Pour vérifier si cette approche est générale, les chercheurs l’appliquent à dix autres accepteurs de type Y6 présentant différentes symétries et conceptions de chaînes latérales, ainsi qu’à deux additifs supplémentaires conçus avec des régions d’anneaux plats et un comportement huileux appropriés. Dans chaque cas, ils parviennent à faire croître des monocristaux bien définis de formes variées — bandes, plaquettes et blocs — sur de nombreux types de substrats, y compris le verre, le plastique flexible, le silicium structuré, la feuille métallique et même la paroi interne de capillaires étroits. La croissance peut être guidée par des motifs de surface ou par une exposition lumineuse contrôlée, ce qui permet de « dessiner » des réseaux de cristaux dans des régions choisies pour l’intégration dans des dispositifs.

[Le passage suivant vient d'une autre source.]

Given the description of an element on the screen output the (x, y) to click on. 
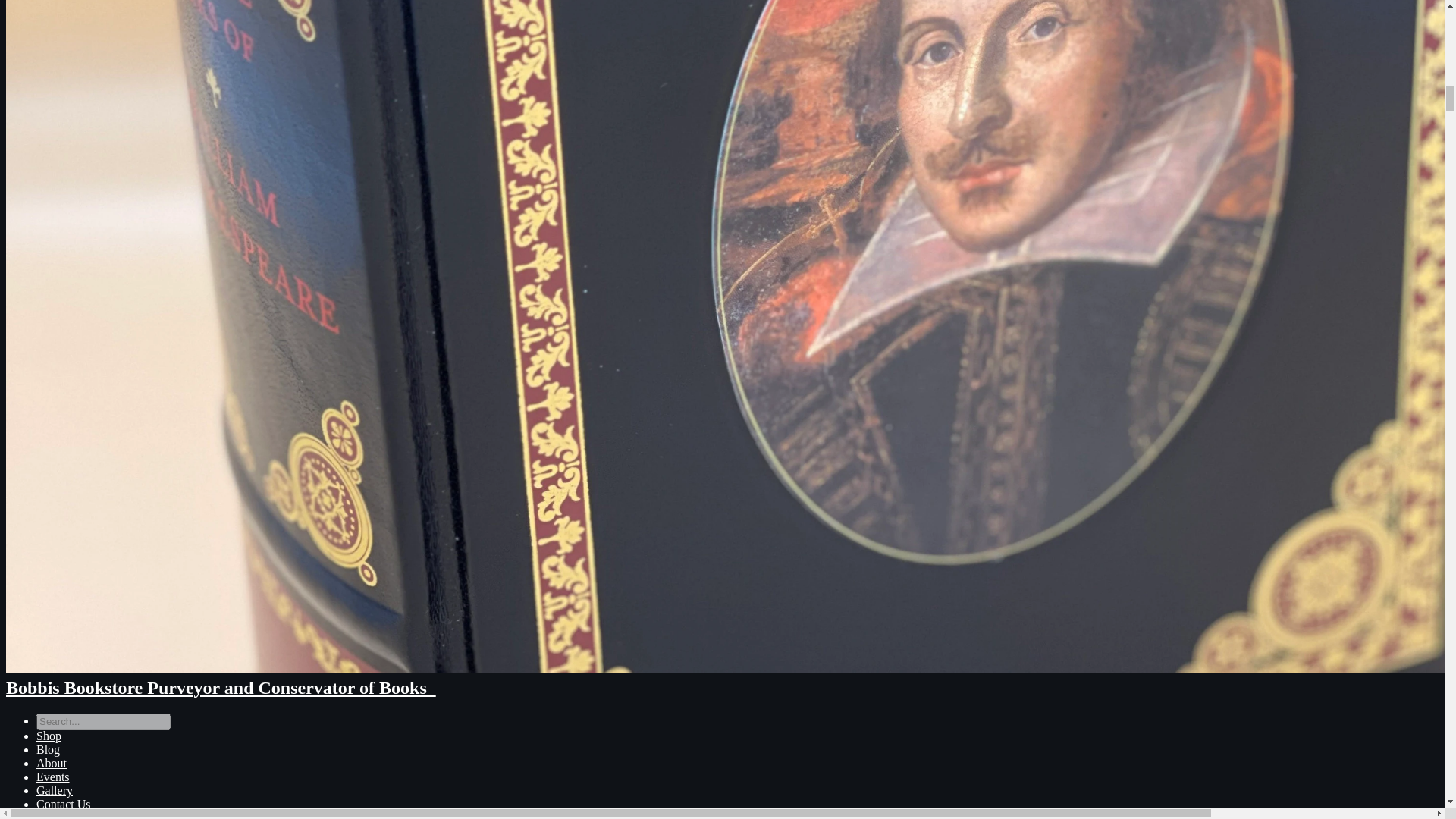
Events (52, 776)
Shop (48, 735)
Gallery (54, 789)
Blog (47, 748)
About (51, 762)
Contact Us (63, 803)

Astuces optiques et possibilités pour les dispositifs

De manière cruciale, les nouveaux cristaux conservent les propriétés d’absorption et d’émission de lumière souhaitées des molécules d’origine tout en acquérant l’ordre directionnel d’un cristal. De nombreux YAC présentent une forte génération de seconde harmonique, où la lumière incidente d’une certaine couleur est efficacement convertie en lumière de moitié de longueur d’onde. Cet effet optique non linéaire est utile pour des convertisseurs de fréquence compacts et la photonique avancée. Les cristaux répondent également différemment à la lumière polarisée selon la direction et peuvent détecter la lumière polarisée circulairement. Des dispositifs démonstrateurs basés sur les YAC fonctionnent comme photodétecteurs, montrant une réponse polarisée, une sensibilité dans le proche infrarouge et même la capacité de réaliser de l’imagerie mono-pixel, suggérant des applications pour des caméras et capteurs avancés.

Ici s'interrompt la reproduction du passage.